Following years of acclaimed experimental work at his home base in Amsterdam, throughout Europe and in frequent off-Broadway engagements, van Hove made a dazzling back-to-back splash on Broadway in the 2015-16 season with his boldly unconventional stagings of the Arthur Miller dramas A View From the Bridge and The Crucible, winning a Tony for the former.
Lead producer on both those revivals was Scott Rudin, who also is behind the new West Side Story, the game-changing 1957 show with a book by Arthur Laurents, an ageless score by Leonard Bernstein and lyrics by Stephen Sondheim. The production is scheduled to begin previews Dec. 10, 2019, with an official opening Feb. 6, 2020, at a theater to be announced.
“Great plays and great musicals stay alive because people are given the opportunity to engage with them,” Rudin told The Hollywood Reporter. “For me, it’s the most rewarding aspect of presenting a revival: offering major artists of the present a chance to make something new from the major works of the past.”
“Ivo first talked to me about West Side when we were doing View and The Crucible on Broadway, and this felt like an obvious perfect next show to do together,” added Rudin. “He’s one of the few genuinely great theater-makers in the world. If he’s asking, I’m saying yes.”

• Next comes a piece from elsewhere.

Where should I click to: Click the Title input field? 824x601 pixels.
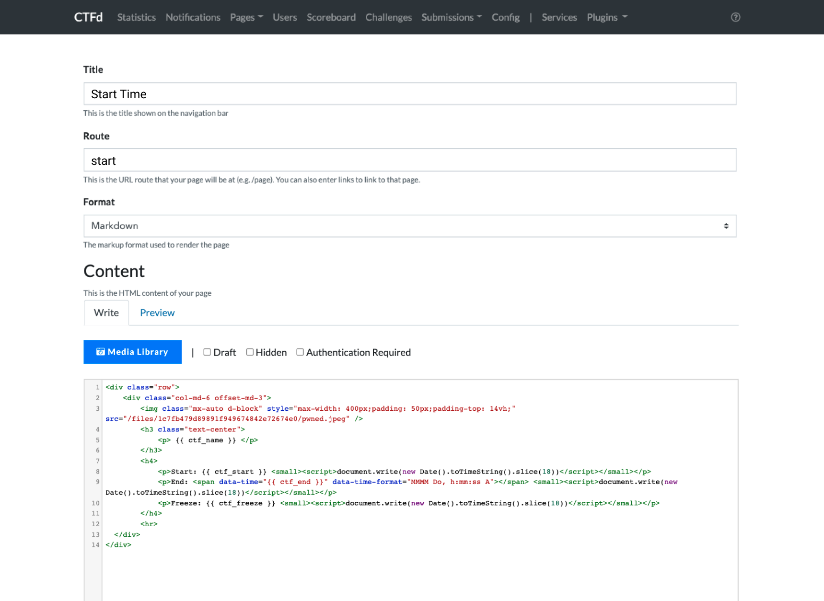(410, 94)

While few details are available at this early stage, the most audacious element on paper is the complete departure from the original dance template of Jerome Robbins, whose background in the ballet world was key to his dynamic work as director-choreographer on the Broadway premiere, as well as the 1961 screen version, a best picture Oscar winner that Robbins co-directed with Robert Wise.

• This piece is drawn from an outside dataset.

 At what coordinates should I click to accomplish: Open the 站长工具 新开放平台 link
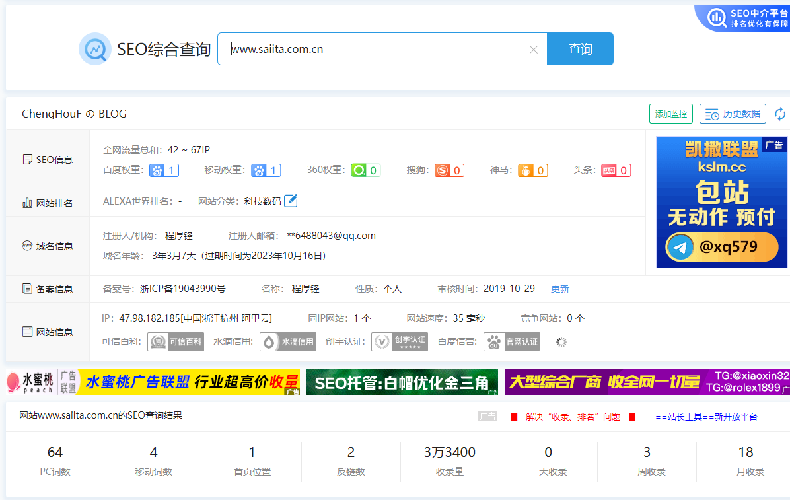pos(706,417)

Robbins’ fusion of formal ballet with more aggressive, jazzier street movement has largely defined every major production since, including the most recent Broadway revival in 2009.
However, van Hove will be starting from scratch with an all-new physical approach, collaborating for the first time with his Belgian compatriot Anne Teresa De Keersmaeker, a celebrated contemporary dance choreographer whose work has been applauded and honored internationally since she first emerged in the early 1980s. De Keersmaeker’s latest pieces strip down their choreography to essential principles: spatial constraints of geometric pattern; bodily parameters of movement generation, from the utmost simplicity of walking to the fullest complexity of dancing; and close adherence to a score.

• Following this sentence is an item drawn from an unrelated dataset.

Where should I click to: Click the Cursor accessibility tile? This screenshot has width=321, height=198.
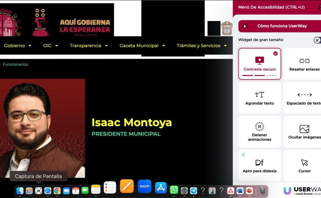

“We’ve known each other since we started,” van Hove told The Hollywood Reporter. “I saw Anne Teresa’s first production, and I’ve seen almost everything since, but we had a separate journey of course. I’ve always admired her work, so I was of course wishing we could somehow connect. When West Side Story came up, I thought immediately, this is the one to do together, and Anne Teresa was immediately, impulsively enthusiastic about it.”
“Ivo and I know each other’s work since the early ’80s, and on several occasions Ivo called me and expressed his wish that we would work together, but the right project never came up,” added De Keersmaeker. “When he called me about this I was on holidays and it was a big surprise because this was the ideal project to bring us together. I was a little bit overwhelmed and maybe a little bit scared in the beginning, but it was also because he insisted that we could do this together that really drew me over the line.”
De Keersmaeker explained that this new vision for West Side Story will remain as dance-intensive as the show has always been. As a choreographer and director, she has worked with a wide spectrum of music genres, developing different strategies to find a unique relationship between music and dance with each project.
“I consider Leonard Bernstein not only one of the most important American composers but also of 20th century composers,” she said. “The way Bernstein in West Side Story combined theater with music, specifically dance music, making a very strong, coherent, sophisticated score creates a brilliant device to tell the story through dance. The challenge will be to offer a new reading.”
Both De Keersmaeker and van Hove emphasized their enormous respect and admiration for the original choreography of Robbins, which has been faithfully replicated over the decades.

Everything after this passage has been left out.